6. The system according to claim 2, wherein in the expanded state, the cannula shaft portion has a first diameter and the expandable portion has a largest circumference having a second diameter, wherein the second diameter is greater than the first diameter.

7. The system according to claim 2, wherein the fluid source is a syringe, and wherein the sealing fluid includes albumin.

8. The system according to claim 1, wherein the protein source includes a coating that contains a collagen, the coating being formed over at least one of the intermediate portion and the distal penetrating tip.

9. The system according to claim 1, wherein the intermediate portion is an expandable portion that includes a plurality of expansion members, the plurality of expansion members having a coating as the protein source, the coating being a heat-activated material that includes the protein, the plurality of expansion members having a collapsed state and an expanded state.

10. The system according to claim 9, wherein the coating includes a collagen.

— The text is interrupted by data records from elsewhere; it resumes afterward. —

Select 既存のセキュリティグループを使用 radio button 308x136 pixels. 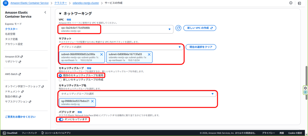60,75
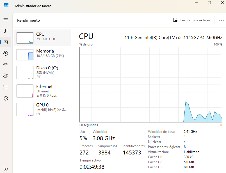Image resolution: width=226 pixels, height=173 pixels.
Task: Click the Ethernet mini graph thumbnail
Action: tap(25, 91)
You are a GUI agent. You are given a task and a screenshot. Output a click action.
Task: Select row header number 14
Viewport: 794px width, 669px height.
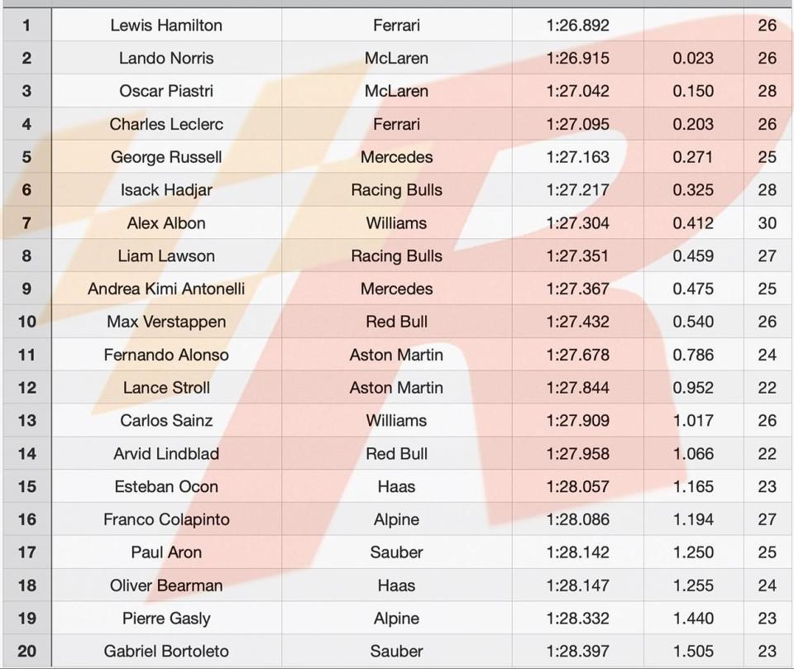point(26,453)
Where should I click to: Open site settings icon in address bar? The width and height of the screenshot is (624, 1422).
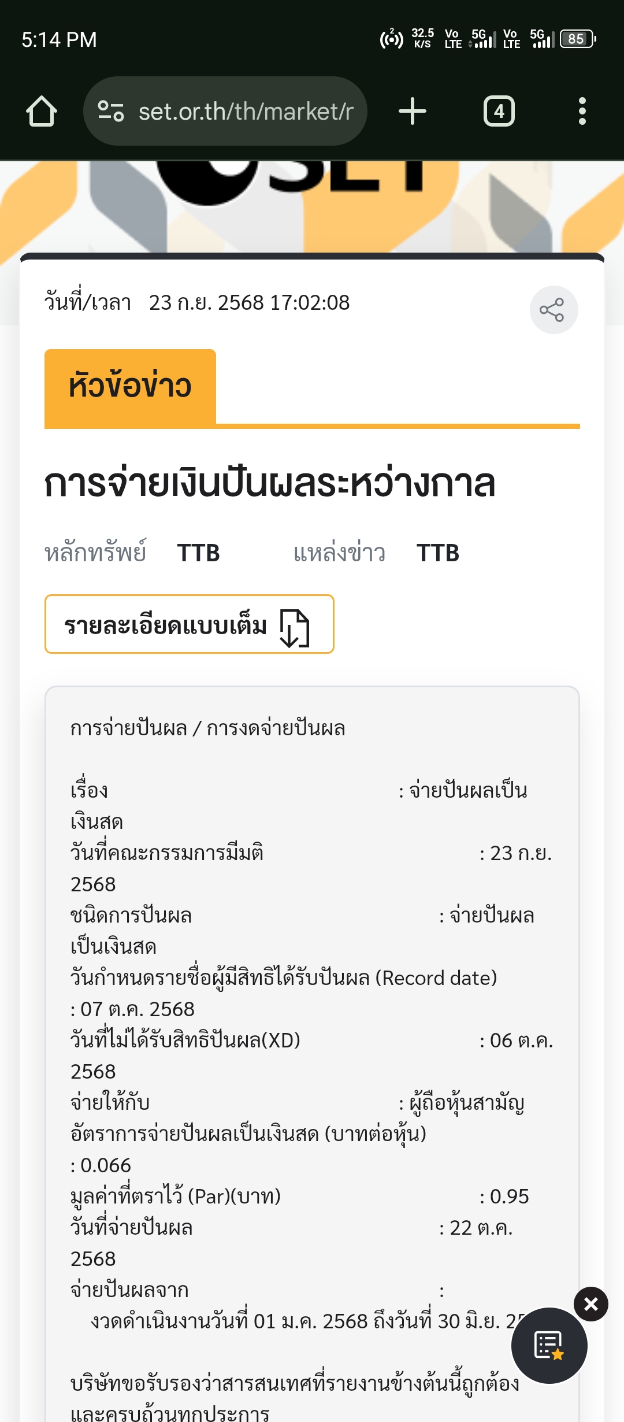click(111, 111)
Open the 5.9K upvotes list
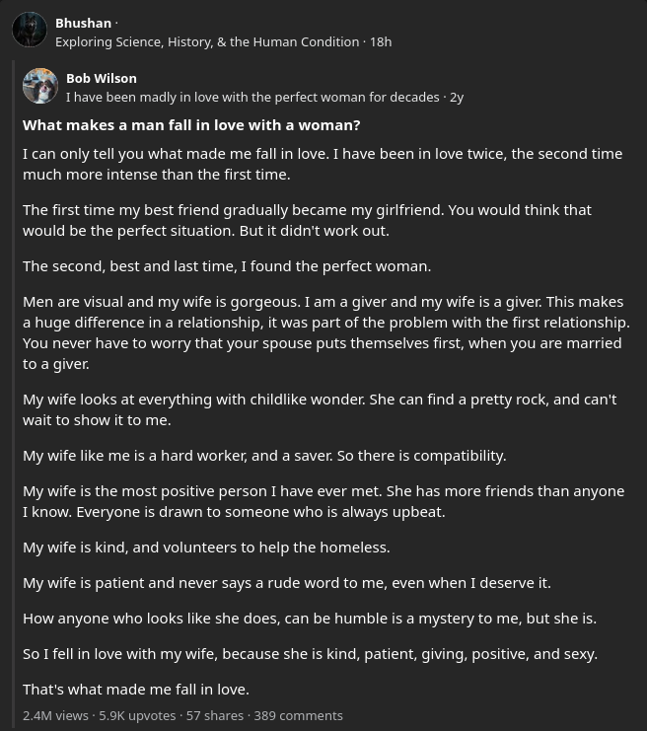This screenshot has height=731, width=647. [137, 715]
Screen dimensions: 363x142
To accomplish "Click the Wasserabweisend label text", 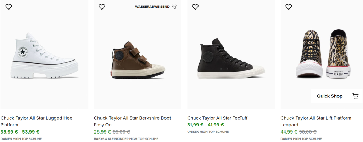I will (x=152, y=7).
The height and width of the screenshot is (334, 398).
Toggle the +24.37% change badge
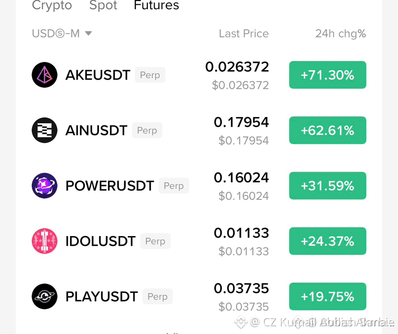pos(327,241)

11. A system for use in sealing a portion of pleural layers together, comprising:

a fluid source configured to deliver a sealing fluid, the sealing fluid being heat-activated;

an electrical energy source;

a grounding pad electrically coupled to the electrical energy source;

a monopolar electrocautery probe electrically coupled to the electrical energy source, wherein the monopolar electrocautery probe and grounding pad cooperate to generate heat,

the monopolar electrocautery probe having a cannula shaft portion, a distal penetrating tip, and an expandable portion interposed between the cannula shaft portion and distal penetrating tip, the cannula shaft portion having a cannula lumen coupled in fluid communication with the fluid source, wherein:

the expandable portion is coupled in fluid communication with the fluid source via the cannula lumen; and

the expandable portion is configured to define a plurality of openings, wherein the sealing fluid that is supplied by the fluid source exits the expandable portion through the plurality of openings to a location external to the monopolar electrocautery probe.

12. The system according to claim 11, wherein the expandable portion has an extended position that defines a collapsed state and a retracted position that defines an expanded state, the expandable portion including a plurality of expansion members, wherein a respective opening of the plurality of openings is located between each pair of adjacent expansion members of the plurality of expansion members.

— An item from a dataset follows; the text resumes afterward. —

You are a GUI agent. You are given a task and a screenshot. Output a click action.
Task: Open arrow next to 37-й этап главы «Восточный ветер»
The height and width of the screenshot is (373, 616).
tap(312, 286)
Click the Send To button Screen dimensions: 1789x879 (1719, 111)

13. The system according to claim 12, wherein:

each expansion member of the plurality of expansion members has a proximal end connected to the cannula shaft portion and a distal end connected to the distal penetrating tip. and

each expansion member of the plurality of expansion members further comprises an articulation joint located between the proximal end and the distal end, wherein the expanded state facilitates a flow of the sealing fluid between the plurality of fluid expansion members to a location external to the expandable portion.

14. (canceled)

15. The system according to claim 11, wherein the cannula shaft portion has a first diameter and the expandable member has a second diameter, wherein in the collapsed state the first diameter and the second diameter are substantially equal.

16. The system according to claim 11, wherein in the expanded state, the cannula shaft portion has a first diameter and the expandable member has a largest circumference having a second diameter, wherein the second diameter is greater than the first diameter.

17. The system according to claim 11, wherein the expandable portion is made from a biocompatible metal.

18. The system according to claim 11, wherein the fluid source is a syringe.

19. The system according to claim 18, further comprising a Luer fitting connected to a proximal end of the cannula shaft portion, the Luer fitting being in fluid communication with the cannula lumen, and wherein the syringe is connected to the Luer fitting.

20. The system according to claim 11, wherein the sealing fluid includes a protein.

21. The system according to claim 11, comprising a coating formed over at least one of the expandable portion and the distal penetrating tip, the coating being a heat-activated material that includes a secondary protein.